[Data on locating visible targets]
+++

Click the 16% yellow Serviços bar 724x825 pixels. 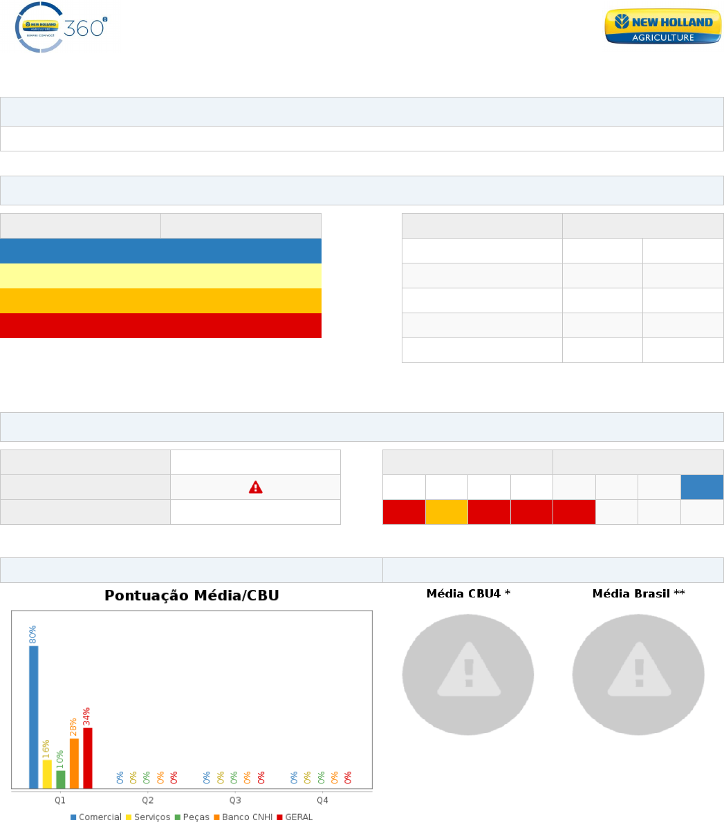(47, 774)
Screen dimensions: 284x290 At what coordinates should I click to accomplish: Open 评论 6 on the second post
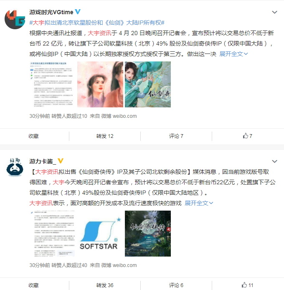(x=176, y=285)
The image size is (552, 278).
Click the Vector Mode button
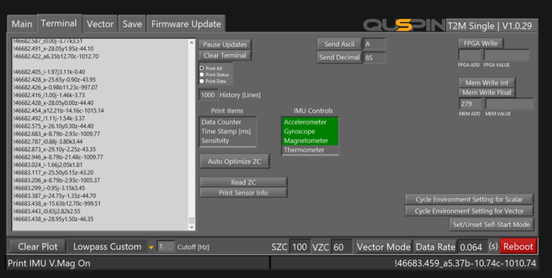point(383,246)
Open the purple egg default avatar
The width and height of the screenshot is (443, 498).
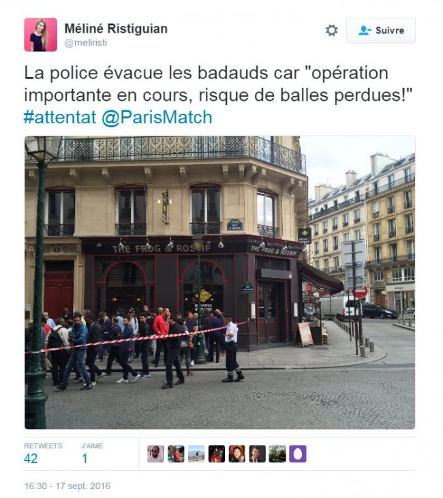click(298, 454)
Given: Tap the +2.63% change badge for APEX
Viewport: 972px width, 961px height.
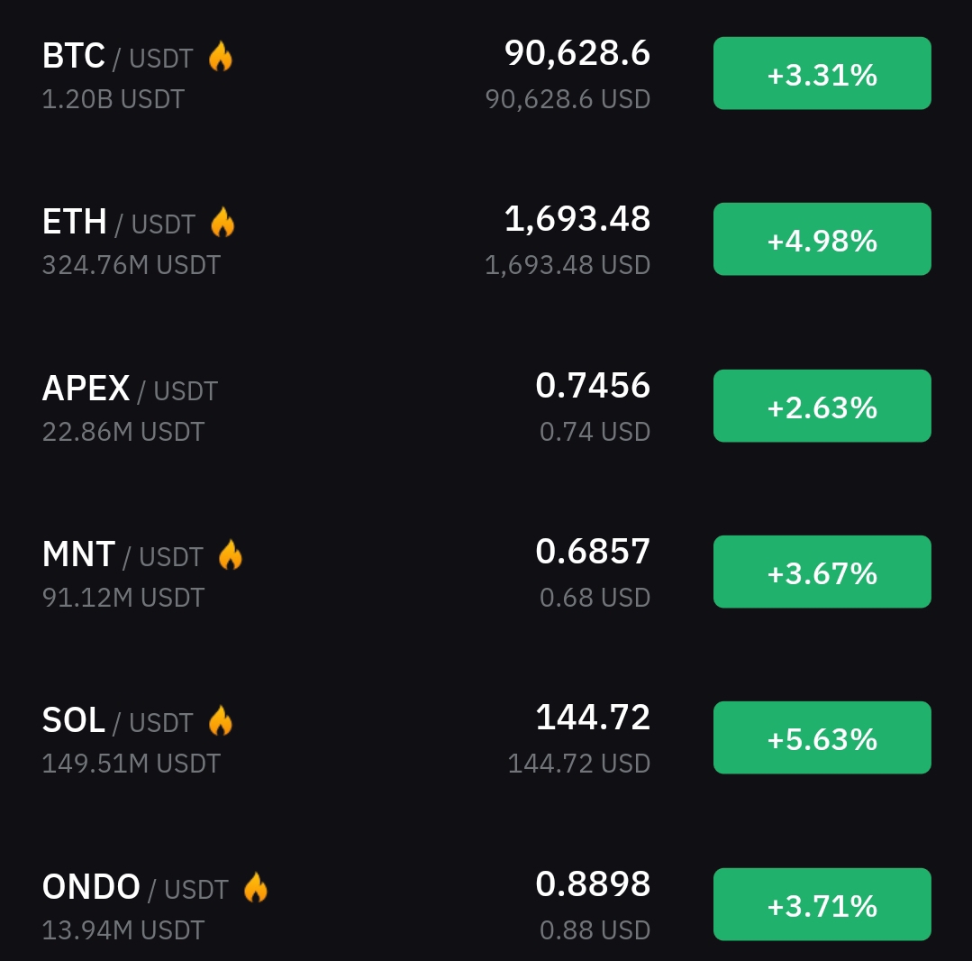Looking at the screenshot, I should pos(822,406).
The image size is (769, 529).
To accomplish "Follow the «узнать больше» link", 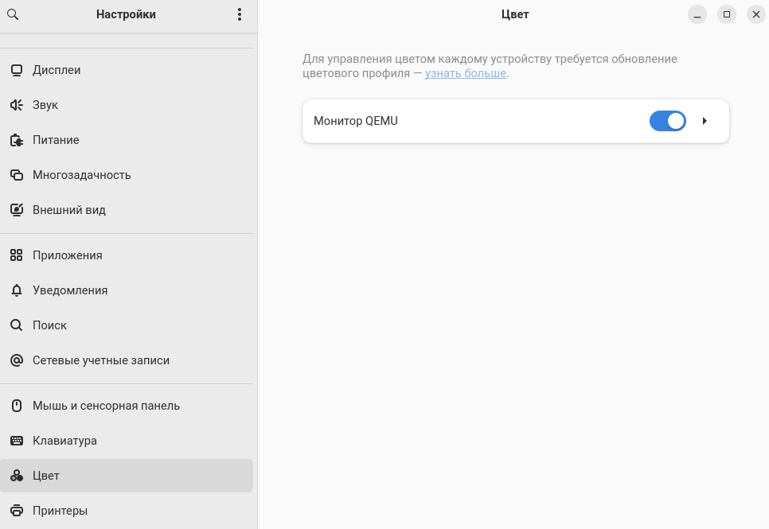I will pyautogui.click(x=466, y=73).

+++

» Given problem: Rewrite the entries above as a numbered list, starting with the line that contains "Screen dimensions: 284x290" and going on through the line that contains "click(298, 454)". Skip blank lines and leave the pictures out.

» Correct response:
1. Screen dimensions: 284x290 At what coordinates should I click to accomplish: Open 评论 6 on the second post
2. (x=176, y=285)
3. The image size is (552, 278).
4. Click the Vector Mode button
5. point(383,246)
6. Open the purple egg default avatar
7. The width and height of the screenshot is (443, 498).
8. click(298, 454)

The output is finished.